The pilot episode includes segments on a school field trip and an awkward first date, with subsequent episodes covering a diverse range of material including divorce, sex, depression, sexual orientation, and Catholic guilt.

Cast

Main cast
 Louis C.K. as Louie

Recurring cast

Guest stars
 Rick Crom as Rick ("Poker/Divorce")
 Jim Norton as Jim ("Poker/Divorce")
 Amy Landecker as Louie's Date ("Bully") / Louie's Mom ("God")
 Adepero Oduye as Tarese ("Dentist/Tarese")
 Matthew Broderick as Matthew ("Heckler/Cop Movie")
 Megan Hilty as Heckler ("Heckler/Cop Movie")
 Chelsea Peretti as Date ("Pilot")
 Tom Noonan as Dr. Haveford ("God")
 Stephen Root as Dr. Hepa ("Dentist/Tarese")
 Godfrey as Godfrey ("Night Out")

Production

C.K. accepted the modest offer of $200,000 (covering his own fee as well as production costs) to do a pilot with FX over prospective production deals with larger networks because they allowed him full executive control of the show. The show is shot on a Red camera setup, and C.K. edits many of the episodes on his personal laptop. In addition to starring, C.K. serves as the series' sole writer and director, an unusual distinction in television production.

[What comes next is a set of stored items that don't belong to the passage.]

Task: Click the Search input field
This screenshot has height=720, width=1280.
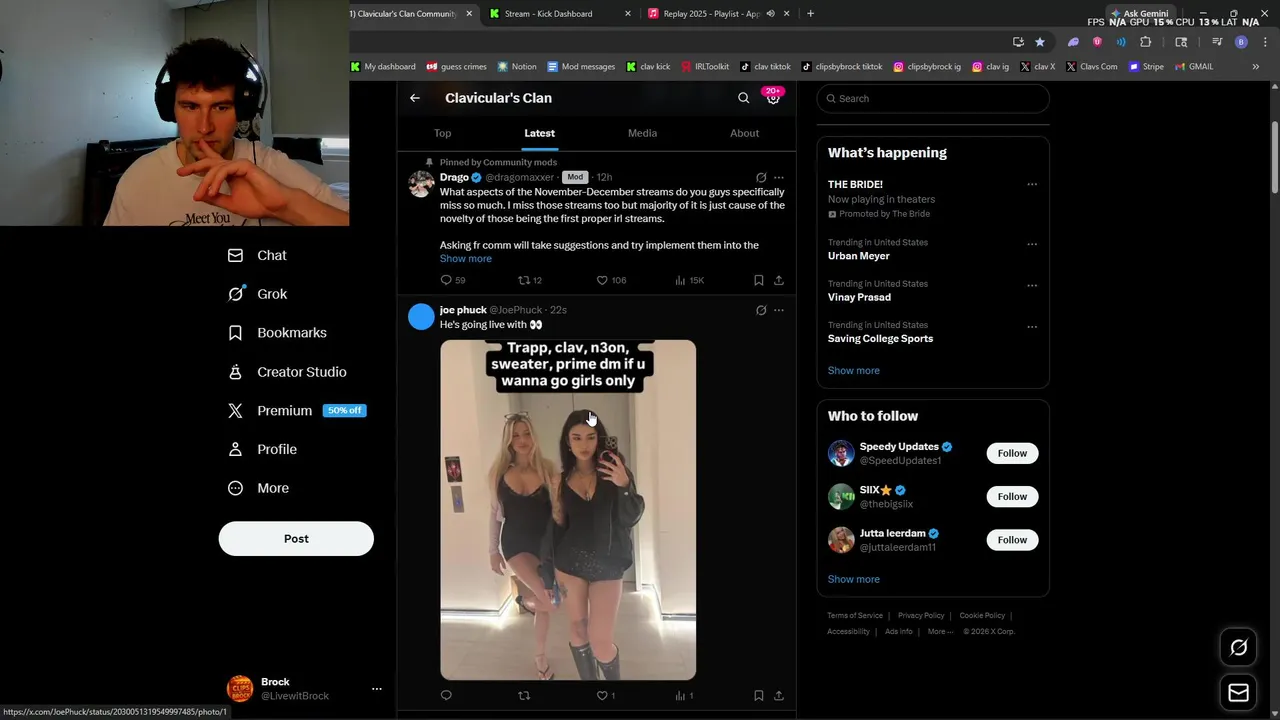Action: [x=932, y=98]
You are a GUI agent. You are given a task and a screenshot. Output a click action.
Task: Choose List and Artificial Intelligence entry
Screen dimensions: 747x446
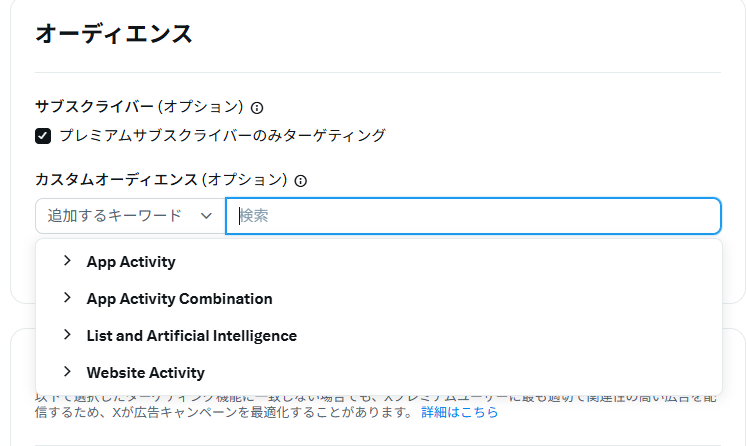click(x=192, y=336)
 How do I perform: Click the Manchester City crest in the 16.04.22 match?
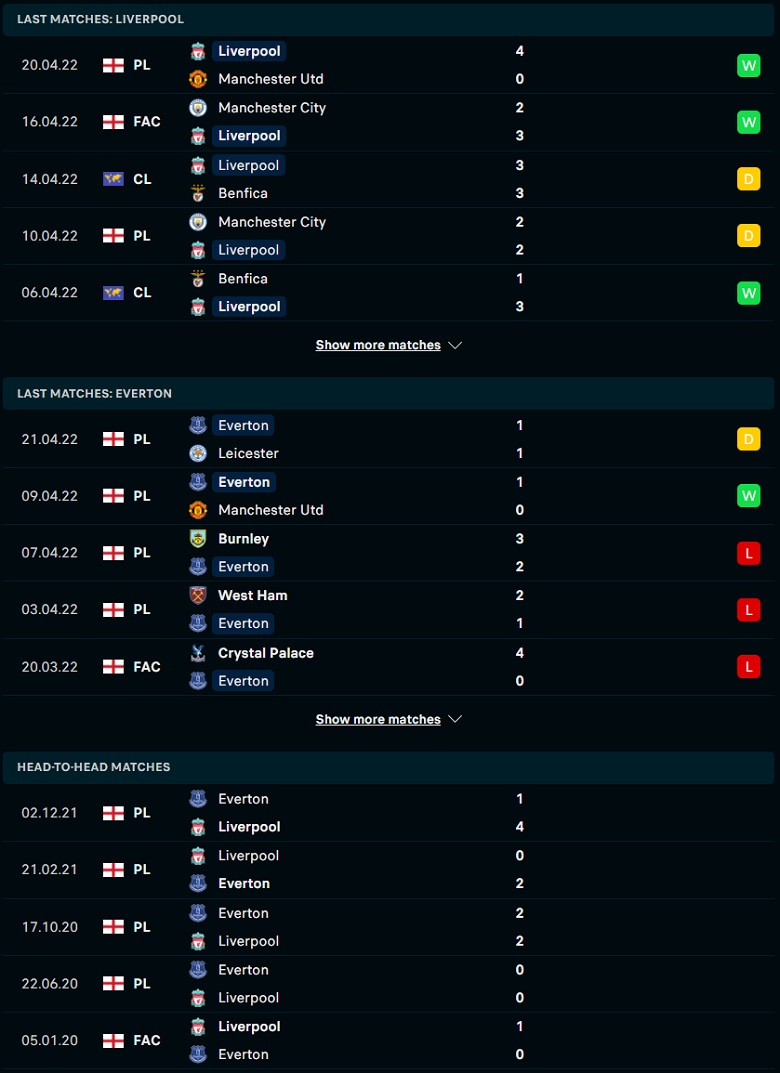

"I went [to Hollywood] and I had other networks offering me a lot of money to do a pilot, and I got this call from FX and they said 'Well, we can't offer you a lot of money, but if you do the show for us, you can have a lot of fun.' He was offering me $200,000 as the budget for the whole pilot and I was like 'So, what do I get paid?' and he was like 'No, that's the whole thing, $200,000...' I said 'Look, the only way I'm doing this is if you give me the $200,000 -- wire it to me in New York -- and I'll give you a show. But I'm not pitching it, and I'm not writing a script and sending it to you first.'" 

Production began in November 2009. Louis C.K. said of his show, "It's very vignette-y. It's very vérité. All those French words. I use 'em all." C.K.'s Lucky Louie co-star Pamela Adlon serves as consulting producer of the series.

Episodes

Reception

Reviews
The first season received positive reviews. The season earned 70 out of 100 rating based on 20 reviews on Metacritic. On Rotten Tomatoes, the season has an approval rating of 88% with an average score of 8.5 out of 10 based on 17 reviews. The website's critical consensus reads, "Acerbic, offensive, and smart, Louie has an air of melancholy that separates it from other pessimistic sitcoms." 

The stand-up segments received strong praise, as did the show's perceived "indie film" style, with some likening the show to the work of Woody Allen. Criticisms largely centered on the pacing and low-key delivery of the show's jokes, which often include long setups compared to the rapid-fire punchlines of a traditional sitcom.

Award and nominations
For the 63rd Primetime Emmy Awards, Louis C.K. received a nomination for Outstanding Lead Actor in a Comedy Series, and was also nominated for Outstanding Writing for a Comedy Series for the episode "Poker/Divorce". For the 16th Satellite Awards, C.K. won for Best Actor – Television Series: Musical or Comedy, and the series received a nomination for Best Television Series – Musical or Comedy. For the 27th TCA Awards, the series and C.K. himself were nominated for Outstanding Achievement in Comedy and Outstanding Individual Achievement in Comedy, respectively.